Italian Fascism, 1914-1945
Title | Italian Fascism, 1914-1945 PDF eBook |
Author | Claudia Baldoli |
Publisher | Springer Nature |
Pages | 126 |
Release | 2023-12-31 |
Genre | History |
ISBN | 3031419049 |
This is the first book on Italian Fascism to analyse the rich historiography written in Italian for the benefit of the English-speaking students. Claudia Baldoli clarifies the most important research and debates from the origins of Fascism to the ways in which it is remembered today.

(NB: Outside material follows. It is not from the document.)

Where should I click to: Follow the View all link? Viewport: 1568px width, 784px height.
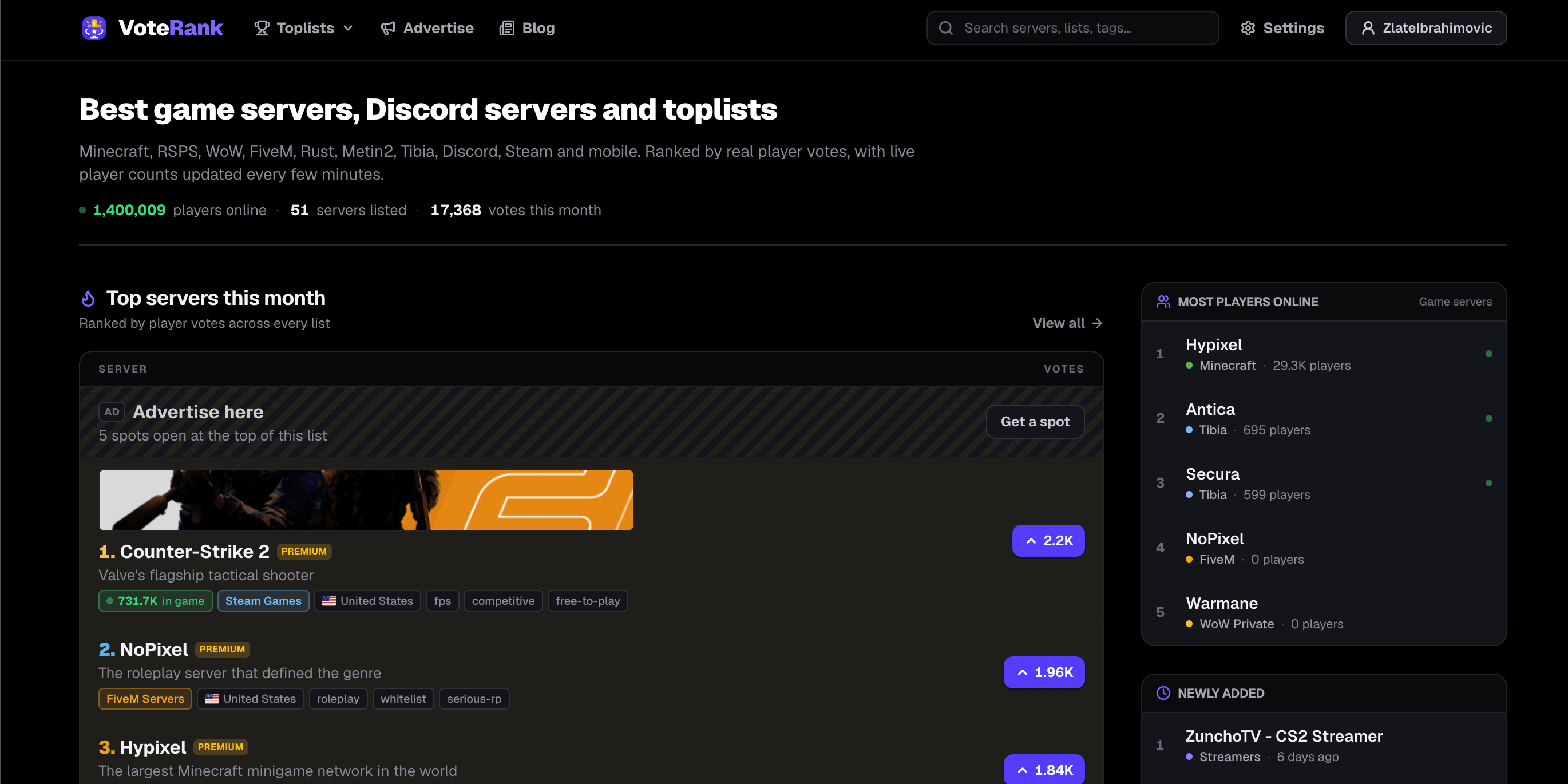click(1067, 323)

A British Fascist in the Second World War
Title | A British Fascist in the Second World War PDF eBook |
Author | Claudia Baldoli |
Publisher | Bloomsbury Publishing |
Pages | 263 |
Release | 2014-09-25 |
Genre | History |
ISBN | 1472507894 |
A British Fascist in the Second World War presents the edited diary of the British fascist Italophile, James Strachey Barnes. Previously unpublished, the diary is a significant source for all students of the Second World War and the history of European and British fascism. The diary covers the period from the fall of Mussolini in 1943 to the end of the war in 1945, two years in which British fascist Major James Strachey Barnes lived in Italy as a 'traitor'. Like William Joyce in Germany, he was involved in propaganda activity directed at Britain, the country of which he was formally a citizen. Brought up by upper-class English grandparents who had retired to Tuscany, he chose Italy as his own country and, in 1940, applied for Italian citizenship. By then, Barnes had become a well-known fascist writer. His diary is an extraordinary source written during the dramatic events of the Italian campaign. It reveals how events in Italy gradually affected his ideas about fascism, Italy, civilisation and religion. It tells much about Italian society under the strain of war and Allied bombing, and about the behaviour of both prominent fascist leaders and ordinary Italians. The diary also contains fascinating glimpses of Barnes's relationship with Ezra Pound, with Barnes attaching great significance to their discussion of economic issues in particular. With a scholarly introduction and an extensive bibliography and sources section included, this edited diary is an invaluable resource for anyone interested in learning more about the ideological complexities of the Second World War and fascism in 20th-century Europe.